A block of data
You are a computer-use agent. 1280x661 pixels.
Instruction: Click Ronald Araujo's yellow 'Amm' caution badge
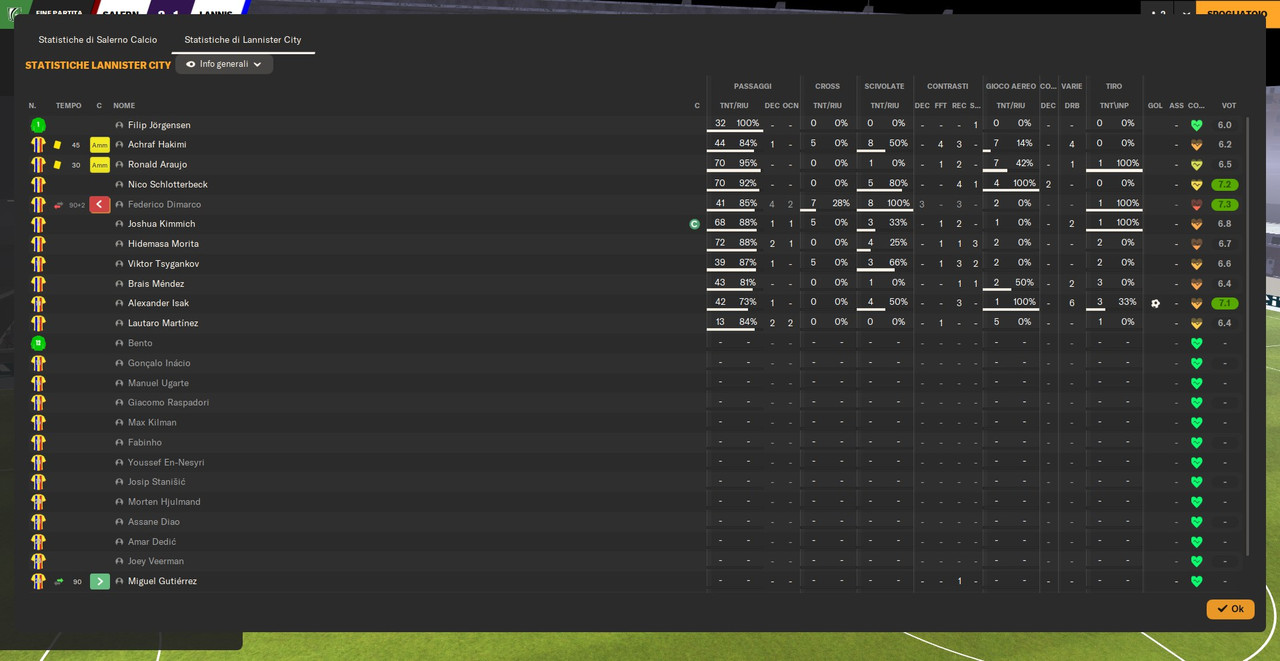point(100,165)
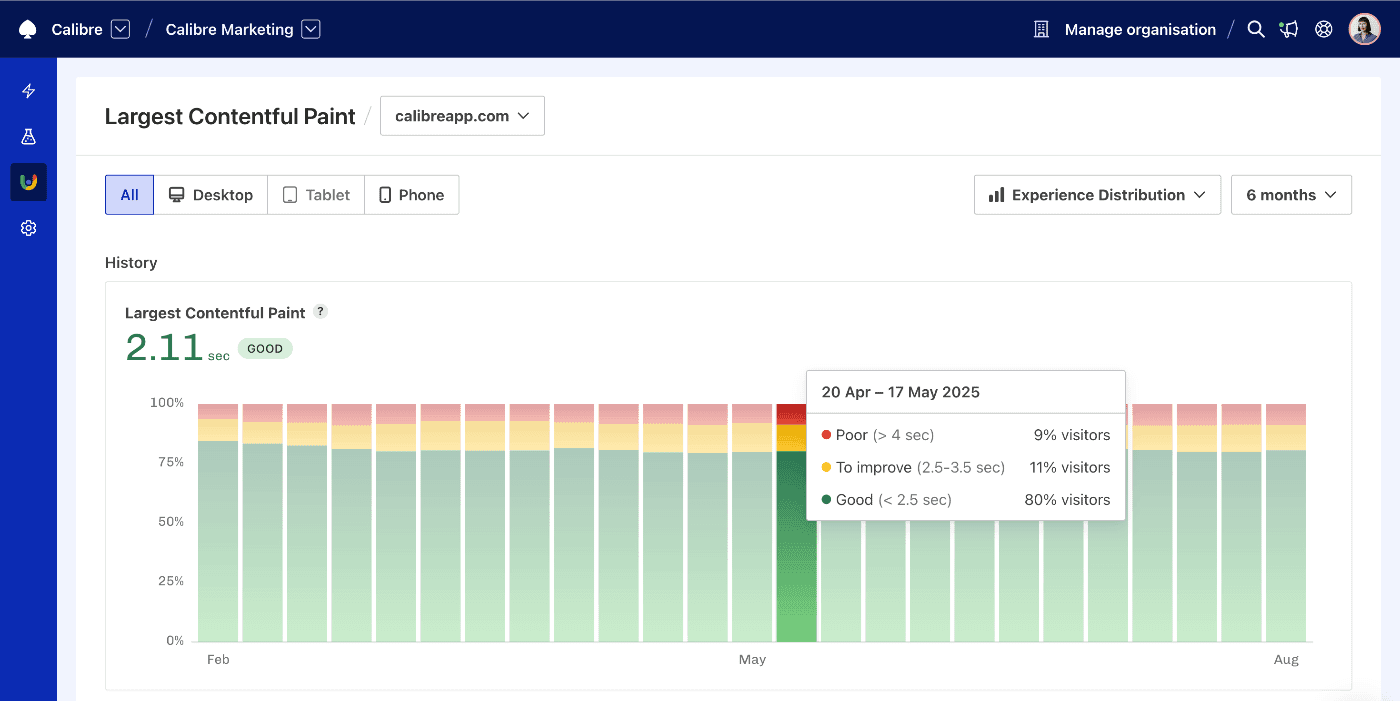
Task: Open settings via the gear icon in sidebar
Action: coord(28,227)
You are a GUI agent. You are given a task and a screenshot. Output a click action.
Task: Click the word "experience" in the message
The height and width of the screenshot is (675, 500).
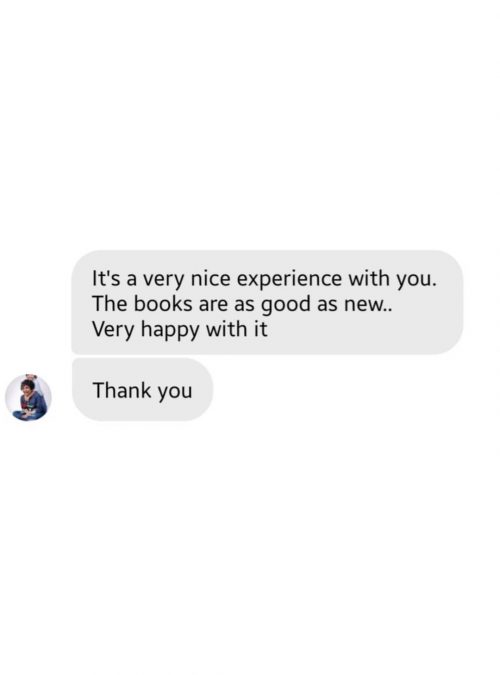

- _Direction_:
Copy every line of the records above word for word, leaving out the pictures.

- _Answer to the exercise_:
You are a computer-use agent. 1280x661 pixels.
Instruction: Click Ronald Araujo's yellow 'Amm' caution badge
point(100,165)
Task: Open settings via the gear icon in sidebar
Action: coord(28,227)
You are a GUI agent. You are given a task and a screenshot. Output a click action.
Task: Click the word "experience" in the message
The height and width of the screenshot is (675, 500).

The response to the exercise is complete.